Conversely, mid-range residential developers such as KDH, NLG, DIG recorded strong profit growth, reflecting stable demand in the mid-tier segment.
Industrial Real Estate (GVR, BCM, KBC, IDC) and Retail Real Estate (VRE) continued to recover strongly, helping soften the overall negative picture for the sector in Q3.
Oil & Gas rebounded widely in Q3/2025, mainly due to a low base and recovery across the exploration–services chain.
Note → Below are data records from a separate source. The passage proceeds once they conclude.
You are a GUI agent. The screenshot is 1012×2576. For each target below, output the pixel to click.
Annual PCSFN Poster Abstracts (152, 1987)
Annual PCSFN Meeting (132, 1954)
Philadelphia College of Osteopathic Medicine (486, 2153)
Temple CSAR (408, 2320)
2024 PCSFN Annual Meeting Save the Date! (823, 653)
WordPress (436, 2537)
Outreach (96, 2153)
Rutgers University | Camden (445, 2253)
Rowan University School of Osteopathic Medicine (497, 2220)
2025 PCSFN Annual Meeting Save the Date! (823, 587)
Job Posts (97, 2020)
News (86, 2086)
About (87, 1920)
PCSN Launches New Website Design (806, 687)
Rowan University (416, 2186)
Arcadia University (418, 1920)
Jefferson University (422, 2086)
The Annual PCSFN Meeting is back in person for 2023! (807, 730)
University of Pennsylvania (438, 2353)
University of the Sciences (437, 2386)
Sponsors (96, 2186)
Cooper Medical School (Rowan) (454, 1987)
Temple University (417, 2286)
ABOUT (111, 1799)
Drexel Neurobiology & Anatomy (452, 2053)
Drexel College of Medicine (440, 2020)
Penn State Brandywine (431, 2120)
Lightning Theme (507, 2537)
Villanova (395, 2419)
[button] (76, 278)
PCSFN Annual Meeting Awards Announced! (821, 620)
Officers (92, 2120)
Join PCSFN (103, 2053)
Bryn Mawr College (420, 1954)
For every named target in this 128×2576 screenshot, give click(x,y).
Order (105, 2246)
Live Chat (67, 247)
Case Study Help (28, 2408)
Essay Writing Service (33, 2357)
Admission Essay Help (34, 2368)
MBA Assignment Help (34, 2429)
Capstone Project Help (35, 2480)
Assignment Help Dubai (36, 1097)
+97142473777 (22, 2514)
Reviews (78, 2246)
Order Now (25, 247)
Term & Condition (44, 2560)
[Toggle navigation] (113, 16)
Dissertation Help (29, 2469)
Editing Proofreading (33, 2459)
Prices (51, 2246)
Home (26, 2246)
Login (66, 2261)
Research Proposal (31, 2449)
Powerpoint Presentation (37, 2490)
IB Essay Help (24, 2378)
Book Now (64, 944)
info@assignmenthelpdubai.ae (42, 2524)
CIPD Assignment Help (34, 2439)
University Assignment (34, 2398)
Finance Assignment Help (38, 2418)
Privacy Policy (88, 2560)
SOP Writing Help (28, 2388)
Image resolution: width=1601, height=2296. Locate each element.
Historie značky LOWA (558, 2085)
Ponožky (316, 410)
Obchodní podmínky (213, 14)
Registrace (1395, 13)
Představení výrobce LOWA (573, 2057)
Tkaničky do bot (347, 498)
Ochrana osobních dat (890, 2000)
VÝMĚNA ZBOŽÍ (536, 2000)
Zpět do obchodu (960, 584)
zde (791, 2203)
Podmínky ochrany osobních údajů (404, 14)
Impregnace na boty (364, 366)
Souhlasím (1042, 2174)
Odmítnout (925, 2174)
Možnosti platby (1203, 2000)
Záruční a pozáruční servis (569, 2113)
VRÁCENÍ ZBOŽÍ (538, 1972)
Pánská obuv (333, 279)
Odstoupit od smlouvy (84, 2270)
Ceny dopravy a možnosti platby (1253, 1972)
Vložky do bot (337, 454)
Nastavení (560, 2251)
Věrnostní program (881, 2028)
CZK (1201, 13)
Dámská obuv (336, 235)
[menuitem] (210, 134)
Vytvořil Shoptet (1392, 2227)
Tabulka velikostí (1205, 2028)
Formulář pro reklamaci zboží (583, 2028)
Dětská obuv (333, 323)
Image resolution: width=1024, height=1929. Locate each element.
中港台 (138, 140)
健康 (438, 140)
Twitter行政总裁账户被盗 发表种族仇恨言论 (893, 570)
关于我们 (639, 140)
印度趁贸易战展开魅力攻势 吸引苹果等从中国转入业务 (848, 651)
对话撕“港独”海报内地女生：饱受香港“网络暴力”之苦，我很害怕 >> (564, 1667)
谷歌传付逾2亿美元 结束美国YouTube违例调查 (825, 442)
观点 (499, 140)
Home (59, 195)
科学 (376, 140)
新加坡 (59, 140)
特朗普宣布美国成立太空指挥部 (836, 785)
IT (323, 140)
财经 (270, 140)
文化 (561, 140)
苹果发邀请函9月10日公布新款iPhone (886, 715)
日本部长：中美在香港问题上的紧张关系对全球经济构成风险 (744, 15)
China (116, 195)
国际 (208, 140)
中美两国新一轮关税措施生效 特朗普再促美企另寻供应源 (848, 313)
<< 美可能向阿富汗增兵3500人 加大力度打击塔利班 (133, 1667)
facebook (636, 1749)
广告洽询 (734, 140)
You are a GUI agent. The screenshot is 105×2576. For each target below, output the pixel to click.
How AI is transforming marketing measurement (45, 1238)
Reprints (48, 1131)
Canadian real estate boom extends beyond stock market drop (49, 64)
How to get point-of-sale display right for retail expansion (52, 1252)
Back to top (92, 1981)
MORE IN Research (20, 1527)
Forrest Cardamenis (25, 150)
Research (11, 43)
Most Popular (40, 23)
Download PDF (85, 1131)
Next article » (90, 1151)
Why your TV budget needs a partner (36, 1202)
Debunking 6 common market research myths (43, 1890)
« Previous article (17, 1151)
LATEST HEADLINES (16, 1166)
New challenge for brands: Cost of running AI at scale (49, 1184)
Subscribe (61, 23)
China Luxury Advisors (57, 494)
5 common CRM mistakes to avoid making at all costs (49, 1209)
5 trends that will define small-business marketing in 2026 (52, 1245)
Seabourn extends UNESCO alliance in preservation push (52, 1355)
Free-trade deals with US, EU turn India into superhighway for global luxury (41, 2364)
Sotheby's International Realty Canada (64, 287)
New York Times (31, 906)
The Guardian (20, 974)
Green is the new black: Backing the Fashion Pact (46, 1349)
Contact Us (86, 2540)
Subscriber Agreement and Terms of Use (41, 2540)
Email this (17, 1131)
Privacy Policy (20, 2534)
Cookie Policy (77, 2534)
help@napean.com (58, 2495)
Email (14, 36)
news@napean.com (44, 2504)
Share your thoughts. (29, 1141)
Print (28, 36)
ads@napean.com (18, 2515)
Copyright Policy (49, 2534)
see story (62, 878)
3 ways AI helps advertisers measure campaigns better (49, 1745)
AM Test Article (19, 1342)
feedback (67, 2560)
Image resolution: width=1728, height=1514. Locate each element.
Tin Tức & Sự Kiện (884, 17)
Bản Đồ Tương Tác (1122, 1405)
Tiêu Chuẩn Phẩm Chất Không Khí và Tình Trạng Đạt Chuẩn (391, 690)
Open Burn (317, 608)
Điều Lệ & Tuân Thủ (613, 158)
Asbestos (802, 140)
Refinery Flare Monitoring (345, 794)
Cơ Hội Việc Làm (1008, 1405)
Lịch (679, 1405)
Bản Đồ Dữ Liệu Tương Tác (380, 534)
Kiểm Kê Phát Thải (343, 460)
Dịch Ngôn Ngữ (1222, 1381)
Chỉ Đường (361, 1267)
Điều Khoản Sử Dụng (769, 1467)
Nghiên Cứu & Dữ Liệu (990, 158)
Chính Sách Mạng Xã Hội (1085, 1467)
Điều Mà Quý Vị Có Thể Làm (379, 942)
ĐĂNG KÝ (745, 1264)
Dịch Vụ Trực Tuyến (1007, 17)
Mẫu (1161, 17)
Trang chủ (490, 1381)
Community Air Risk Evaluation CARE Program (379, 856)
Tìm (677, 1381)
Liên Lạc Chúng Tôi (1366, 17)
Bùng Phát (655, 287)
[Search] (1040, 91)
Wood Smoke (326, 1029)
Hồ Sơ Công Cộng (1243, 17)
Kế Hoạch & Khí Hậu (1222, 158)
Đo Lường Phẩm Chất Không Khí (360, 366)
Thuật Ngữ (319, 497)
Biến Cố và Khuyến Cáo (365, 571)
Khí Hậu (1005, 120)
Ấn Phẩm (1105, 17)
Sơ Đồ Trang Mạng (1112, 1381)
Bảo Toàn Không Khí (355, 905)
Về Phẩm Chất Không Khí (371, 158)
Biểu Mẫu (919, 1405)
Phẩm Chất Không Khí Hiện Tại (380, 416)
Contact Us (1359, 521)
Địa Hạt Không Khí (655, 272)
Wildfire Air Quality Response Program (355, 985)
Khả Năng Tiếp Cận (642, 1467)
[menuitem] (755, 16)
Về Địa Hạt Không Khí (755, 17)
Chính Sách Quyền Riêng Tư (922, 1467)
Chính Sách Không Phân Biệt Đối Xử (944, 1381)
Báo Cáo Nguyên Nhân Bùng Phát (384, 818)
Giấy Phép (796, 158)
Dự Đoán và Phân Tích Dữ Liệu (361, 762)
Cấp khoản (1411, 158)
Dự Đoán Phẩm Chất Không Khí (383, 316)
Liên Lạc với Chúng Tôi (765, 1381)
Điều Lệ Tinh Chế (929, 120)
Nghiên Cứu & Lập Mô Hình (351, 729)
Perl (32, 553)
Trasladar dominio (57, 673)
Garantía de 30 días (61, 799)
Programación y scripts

PVS and PVD delivered standout results thanks to abundant workloads and improving rig rental rates, while BSR benefited from recovering crack spreads and improved margins.
However, the sector’s outlook is more cautious, as oil prices are unlikely to rise strongly and profit momentum may slow as the low-base effect fades. For TOS, surging profits came primarily from the Oil & Gas Services segment.
POW and NT2 led the sector thanks to lower gas input prices and recovering power generation output, while hydropower (VSH) benefited from favorable hydrological conditions.
Meanwhile, coal-fired power plants (QTP, HND) saw profit decline sharply due to lower electricity selling prices.
The Textile & Garment sector recorded slower profit growth in Q3/2025 after a strong rebound in H1, as the rush of orders to avoid US countermeasures subsided, leading to weaker new orders and export momentum.
Seafood net profit surged 171% YoY, mainly due to a low base and widening margins rather than expanding volumes.
Most seafood companies recorded low or declining revenue, except ANV, which benefited from diversified export markets (South America, Thailand, domestic) and new tilapia export products, enabling a stronger recovery versus pangasius exporters reliant on the US.
The sector is entering a profit recovery cycle, with EBIT margin expanding from the bottom and revenue showing signs of improvement.
Retail net profit rose 82.8% YoY in Q3/2025, supported by revenue growth of 16% YoY and continued EBIT margin expansion, reflecting better quality of growth.
Key contributors included MWG (121.4% YoY) after restructuring Mobile World & Dien May Xanh, FRT (60.7% YoY) thanks to Long Chau pharmacy expansion, and DGW (39.2% YoY) due to higher contribution from Office Equipment.
Personal Goods surged thanks to significant EBIT margin expansion despite moderate revenue growth, mainly driven by PNJ, which benefited from low input costs and jewelry recycling, improving margins sharply.
Banking sector profit rose 24.9% YoY in Q3/2025 to the highest level in seven quarters, driven by strong non-interest income (notably at VPB, CTG, SHB) and lower provisioning costs (CTG, STB, BVB, OCB). However, profit softened from the Q2 peak (-1.6% QoQ).